There are two types of service discovery: server-side and client-side. You either do it directly in your application, or you use the diverse solutions on the service-side. Let’s explore each in detail.
Client-side vs. server-side service discovery
What is client-side service discovery?
Client-side discovery allows client applications to discover services by directly viewing or querying the service registry, which stores service instances and endpoints. The client and the service registry are coupled and are essentially one and the same. The entirety of service discovery is handled on the client side of the application. You input the inspected address and then watch it be connected to the application.
This approach has some advantages, namely that it is relatively straightforward to understand and implement. The biggest drawback is that you have to maintain the complexity of the code in your application. This defeats the main purpose of running microservice architectures, which is to break down application logic to the smallest pieces required while removing responsibilities that can be addressed for every piece at a higher layer, in this case, service discovery capabilities.
What is server-side service discovery?
This approach to service discovery decouples the client and the services registry. The client side of the application uses a proxy or load balancer, such as Traefik Proxy, that communicates with the service registry to identify the location of services. The service registry provides the application with the alias hostname or DNS address of the correct service, and it contains all the logic of storing an updated list of addresses. The load balancer can then route the request from the client to the correct service.
What is a service registry?
The service registry is a database that stores the network locations of all available microservices. As such, it needs to be highly available and updated continuously. Strong mechanisms are required to make sure the data is accurate in the service registry. There are different ways services can be registered in the service registry — self-registration and third-party registration.
What is self-registration?
In self-registration, the microservices register themselves and their addresses in the service registry. They communicate with the service registry on an ongoing basis to ensure their registry does not expire. An example of this would include using the Consul Catalog as the service registry. The application registers itself in Consul Catalog, and other applications can then query Consul Catalog with the name and connect it to the back end of the application.
What is third-party registration?
In third-party registration, the microservices do not register themselves in the service registry. In fact, there is no requirement for any change in the application itself. Instead, something else must run parallel to the application. To be specific, a sidecar proxy is run beside your app and handles the service discovery for you. It transmits the location of microservices to the service registry and connects the network to the proxy. Most service mesh platforms leverage the sidecar approach, except for Traefik Mesh which uses the host/node DNS approach. The sidecar approach carries several disadvantages, namely that they increase the operational complexity of an architecture.

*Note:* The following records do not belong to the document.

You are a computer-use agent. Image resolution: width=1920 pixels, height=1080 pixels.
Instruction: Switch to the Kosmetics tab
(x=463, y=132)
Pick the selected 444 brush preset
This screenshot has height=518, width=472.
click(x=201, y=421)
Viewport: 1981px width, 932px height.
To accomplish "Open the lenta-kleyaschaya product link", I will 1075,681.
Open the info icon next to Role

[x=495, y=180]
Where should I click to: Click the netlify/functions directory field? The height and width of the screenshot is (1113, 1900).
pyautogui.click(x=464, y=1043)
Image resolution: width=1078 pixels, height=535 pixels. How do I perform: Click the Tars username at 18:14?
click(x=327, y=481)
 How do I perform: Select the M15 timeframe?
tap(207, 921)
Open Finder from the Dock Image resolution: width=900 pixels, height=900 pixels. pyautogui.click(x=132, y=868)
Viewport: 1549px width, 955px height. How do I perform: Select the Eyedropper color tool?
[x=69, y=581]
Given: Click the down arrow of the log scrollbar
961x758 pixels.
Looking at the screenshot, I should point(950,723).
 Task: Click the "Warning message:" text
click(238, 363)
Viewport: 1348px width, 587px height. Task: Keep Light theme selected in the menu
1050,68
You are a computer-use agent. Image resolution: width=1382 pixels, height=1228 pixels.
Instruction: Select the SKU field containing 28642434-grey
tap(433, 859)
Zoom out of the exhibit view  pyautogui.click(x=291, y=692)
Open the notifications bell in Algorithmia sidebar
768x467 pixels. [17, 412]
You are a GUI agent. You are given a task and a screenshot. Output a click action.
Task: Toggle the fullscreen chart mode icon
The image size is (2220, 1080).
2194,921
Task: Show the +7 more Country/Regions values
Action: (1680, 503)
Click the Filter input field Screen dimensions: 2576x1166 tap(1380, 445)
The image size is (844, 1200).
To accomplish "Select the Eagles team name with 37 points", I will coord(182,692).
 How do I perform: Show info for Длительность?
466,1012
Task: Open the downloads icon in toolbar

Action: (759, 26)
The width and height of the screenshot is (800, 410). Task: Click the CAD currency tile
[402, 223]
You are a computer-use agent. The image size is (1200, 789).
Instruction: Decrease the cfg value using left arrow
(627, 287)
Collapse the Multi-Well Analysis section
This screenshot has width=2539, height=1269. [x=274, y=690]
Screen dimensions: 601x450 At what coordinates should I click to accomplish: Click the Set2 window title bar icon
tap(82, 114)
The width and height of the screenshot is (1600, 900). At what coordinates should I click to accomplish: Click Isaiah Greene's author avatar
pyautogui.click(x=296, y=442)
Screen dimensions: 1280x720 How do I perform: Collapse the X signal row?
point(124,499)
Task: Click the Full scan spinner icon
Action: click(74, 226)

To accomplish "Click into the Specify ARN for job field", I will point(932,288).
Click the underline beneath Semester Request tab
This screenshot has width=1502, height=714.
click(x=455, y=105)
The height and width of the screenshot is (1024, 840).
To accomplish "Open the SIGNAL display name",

Service discovery with Traefik Proxy
Traefik Proxy enables developers to implement server-side registry at scale, as it is an open source reverse proxy and load balancer that includes automatic service discovery. Traefik Proxy is a flexible solution that integrates with both the Docker and Kubernetes providers. It also allows developers to customize how the application is exposed, usually just by adding a label or an operation that Traefik Proxy can use to do complex and customized routing configurations. It means you don’t have to run a sidecar proxy, or modify your application directly making for a simpler architecture with straightforward service discovery.
Service discovery means developers can spend less time mapping infrastructure environments and experience fewer headaches in the process. They can reproduce environments without constantly changing the configuration, as the addresses are automatically stored and updated in the service registry. Whether you opt for client-side or server-side service discovery, know that your choice will enable you to scale the size of your microservice architecture while increasing its speed and efficiency.